### What the exercise asks
From the line containing "74LVC1G04 (153, 1784)" down to the line containing "Inverter (148, 323)" in the records below, reproduce every line exactly, ends included, and omit all others.

Pixel coordinate grounding data
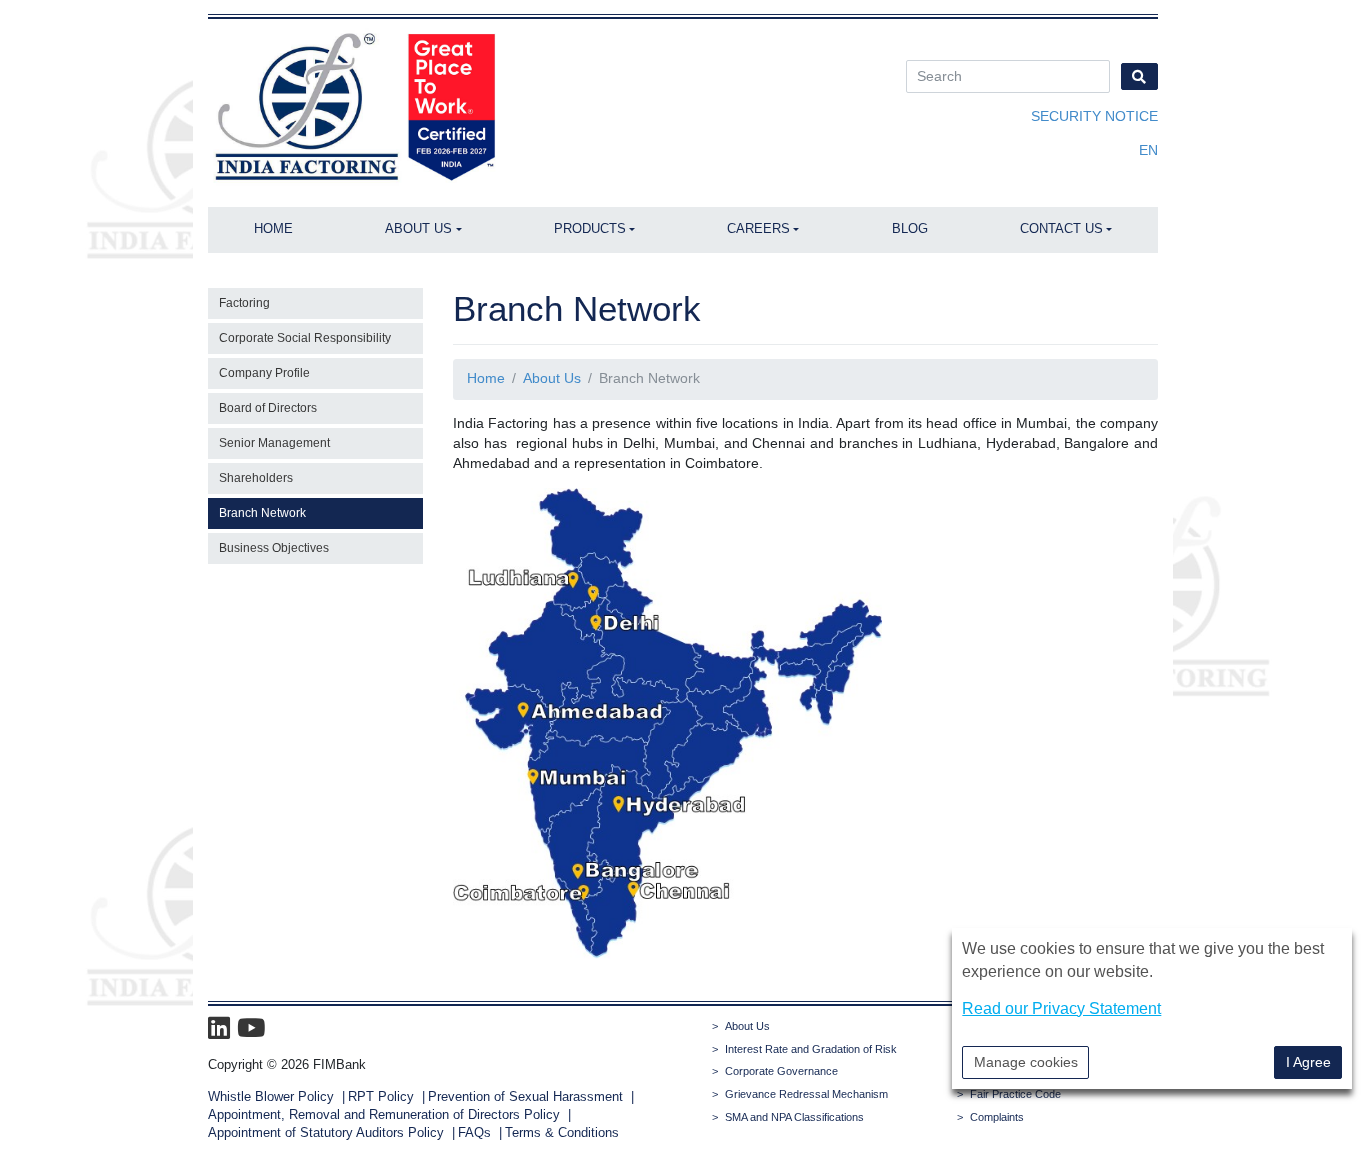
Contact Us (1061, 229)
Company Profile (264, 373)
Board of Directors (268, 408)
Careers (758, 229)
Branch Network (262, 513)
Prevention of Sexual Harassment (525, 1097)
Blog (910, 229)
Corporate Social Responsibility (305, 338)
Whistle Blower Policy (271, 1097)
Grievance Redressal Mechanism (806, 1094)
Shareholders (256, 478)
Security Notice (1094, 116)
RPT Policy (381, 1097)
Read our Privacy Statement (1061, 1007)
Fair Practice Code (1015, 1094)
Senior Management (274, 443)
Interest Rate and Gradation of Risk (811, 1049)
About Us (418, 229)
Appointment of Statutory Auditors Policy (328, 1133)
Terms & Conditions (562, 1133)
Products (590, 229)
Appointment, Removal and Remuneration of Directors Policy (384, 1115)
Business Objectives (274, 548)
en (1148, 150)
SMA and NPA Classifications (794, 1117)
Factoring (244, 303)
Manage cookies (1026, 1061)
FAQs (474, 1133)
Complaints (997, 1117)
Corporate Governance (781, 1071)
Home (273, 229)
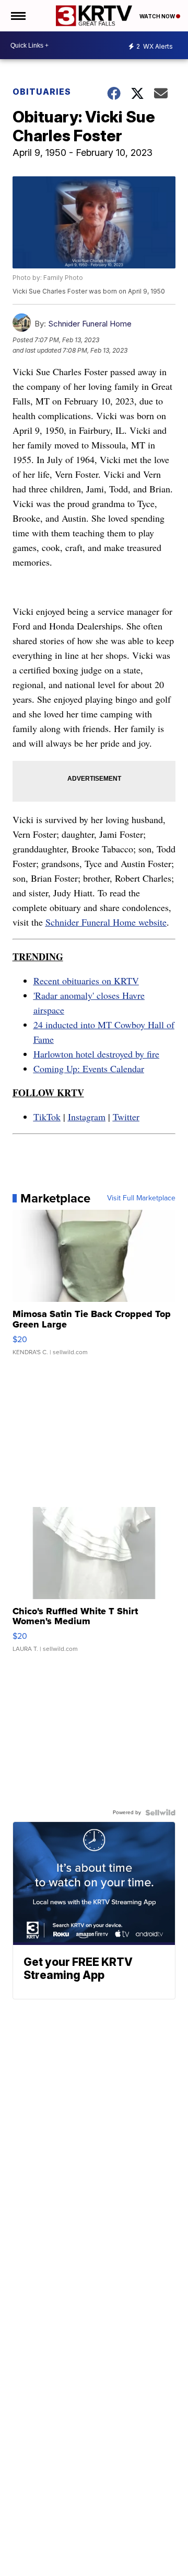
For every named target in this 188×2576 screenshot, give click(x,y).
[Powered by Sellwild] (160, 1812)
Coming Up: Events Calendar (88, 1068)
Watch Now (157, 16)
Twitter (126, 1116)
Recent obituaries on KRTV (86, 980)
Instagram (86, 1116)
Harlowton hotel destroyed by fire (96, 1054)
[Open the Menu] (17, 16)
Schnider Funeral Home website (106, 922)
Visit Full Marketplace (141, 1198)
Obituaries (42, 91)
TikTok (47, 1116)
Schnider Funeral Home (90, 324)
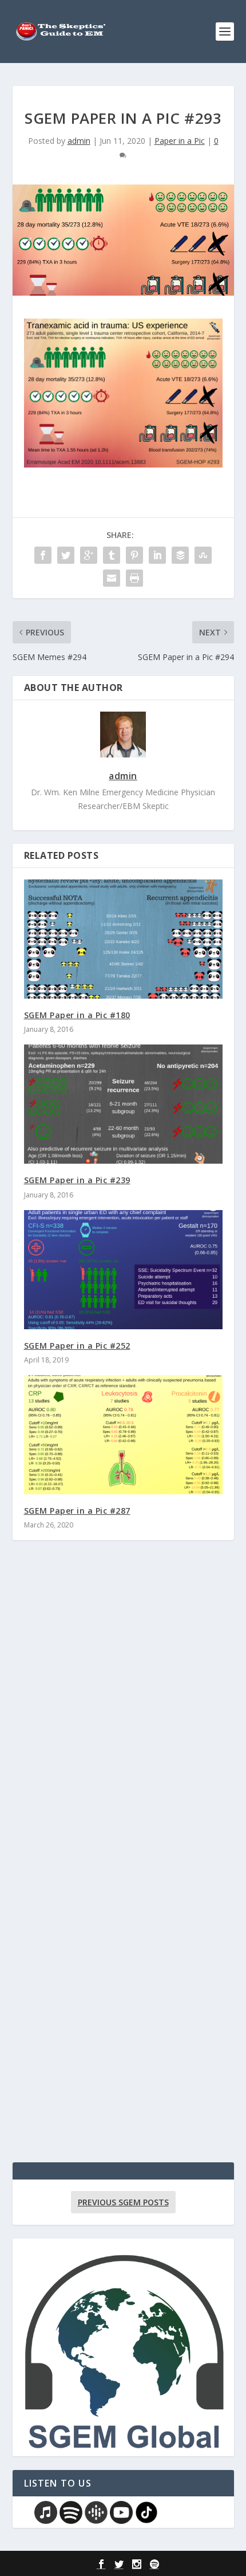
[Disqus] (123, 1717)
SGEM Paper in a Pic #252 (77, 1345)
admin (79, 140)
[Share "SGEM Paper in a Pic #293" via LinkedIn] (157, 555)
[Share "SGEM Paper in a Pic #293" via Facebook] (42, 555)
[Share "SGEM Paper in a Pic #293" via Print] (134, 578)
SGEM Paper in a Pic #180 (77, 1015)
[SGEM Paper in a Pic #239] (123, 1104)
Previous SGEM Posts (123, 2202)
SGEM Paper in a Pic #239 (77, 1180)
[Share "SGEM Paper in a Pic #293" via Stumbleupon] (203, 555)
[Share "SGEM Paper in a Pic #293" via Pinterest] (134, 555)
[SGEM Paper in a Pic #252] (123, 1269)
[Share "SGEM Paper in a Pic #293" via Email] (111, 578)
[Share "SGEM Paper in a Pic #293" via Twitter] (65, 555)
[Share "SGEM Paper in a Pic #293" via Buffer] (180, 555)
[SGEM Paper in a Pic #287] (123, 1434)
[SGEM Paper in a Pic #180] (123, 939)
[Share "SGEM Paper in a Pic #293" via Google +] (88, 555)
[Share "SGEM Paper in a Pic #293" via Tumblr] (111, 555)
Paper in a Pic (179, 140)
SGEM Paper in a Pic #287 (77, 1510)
...
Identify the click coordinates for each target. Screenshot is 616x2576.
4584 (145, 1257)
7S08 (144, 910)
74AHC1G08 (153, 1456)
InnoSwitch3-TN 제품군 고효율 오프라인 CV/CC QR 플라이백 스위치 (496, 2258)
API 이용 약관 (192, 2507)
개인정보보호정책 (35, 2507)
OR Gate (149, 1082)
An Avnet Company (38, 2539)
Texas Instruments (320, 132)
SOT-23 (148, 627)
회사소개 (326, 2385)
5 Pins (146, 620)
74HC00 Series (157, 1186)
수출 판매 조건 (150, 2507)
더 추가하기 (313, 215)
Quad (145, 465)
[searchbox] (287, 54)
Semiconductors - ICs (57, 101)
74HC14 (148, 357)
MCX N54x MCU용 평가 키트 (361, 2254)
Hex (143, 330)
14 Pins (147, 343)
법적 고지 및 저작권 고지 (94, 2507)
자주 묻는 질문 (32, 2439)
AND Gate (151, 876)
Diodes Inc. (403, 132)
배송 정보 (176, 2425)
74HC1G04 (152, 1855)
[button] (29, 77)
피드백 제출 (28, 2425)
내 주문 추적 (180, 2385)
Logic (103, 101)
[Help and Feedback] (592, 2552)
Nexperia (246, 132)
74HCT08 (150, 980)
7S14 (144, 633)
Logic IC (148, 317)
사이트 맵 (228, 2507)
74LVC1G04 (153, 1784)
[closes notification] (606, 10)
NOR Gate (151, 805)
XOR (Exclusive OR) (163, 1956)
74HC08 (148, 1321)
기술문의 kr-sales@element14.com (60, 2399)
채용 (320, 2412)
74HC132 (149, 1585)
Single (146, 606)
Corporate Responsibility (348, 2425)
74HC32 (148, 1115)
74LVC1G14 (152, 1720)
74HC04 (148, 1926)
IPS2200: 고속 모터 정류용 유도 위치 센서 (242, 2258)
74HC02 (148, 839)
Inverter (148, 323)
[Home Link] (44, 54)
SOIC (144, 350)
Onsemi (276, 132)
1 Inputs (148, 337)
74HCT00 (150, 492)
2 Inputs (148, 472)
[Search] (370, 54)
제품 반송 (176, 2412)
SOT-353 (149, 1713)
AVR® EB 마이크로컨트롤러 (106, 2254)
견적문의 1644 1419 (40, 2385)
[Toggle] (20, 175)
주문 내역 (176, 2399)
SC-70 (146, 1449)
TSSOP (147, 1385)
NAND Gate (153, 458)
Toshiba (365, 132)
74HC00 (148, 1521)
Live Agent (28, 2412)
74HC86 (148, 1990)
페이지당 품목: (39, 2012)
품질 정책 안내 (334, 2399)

### Answer section
74LVC1G04 (153, 1784)
[closes notification] (606, 10)
NOR Gate (151, 805)
XOR (Exclusive OR) (163, 1956)
74HC08 (148, 1321)
기술문의 kr-sales@element14.com (60, 2399)
채용 (320, 2412)
74HC132 (149, 1585)
Single (146, 606)
Corporate Responsibility (348, 2425)
74HC32 (148, 1115)
74LVC1G14 (152, 1720)
74HC04 (148, 1926)
IPS2200: 고속 모터 정류용 유도 위치 센서 (242, 2258)
74HC02 (148, 839)
Inverter (148, 323)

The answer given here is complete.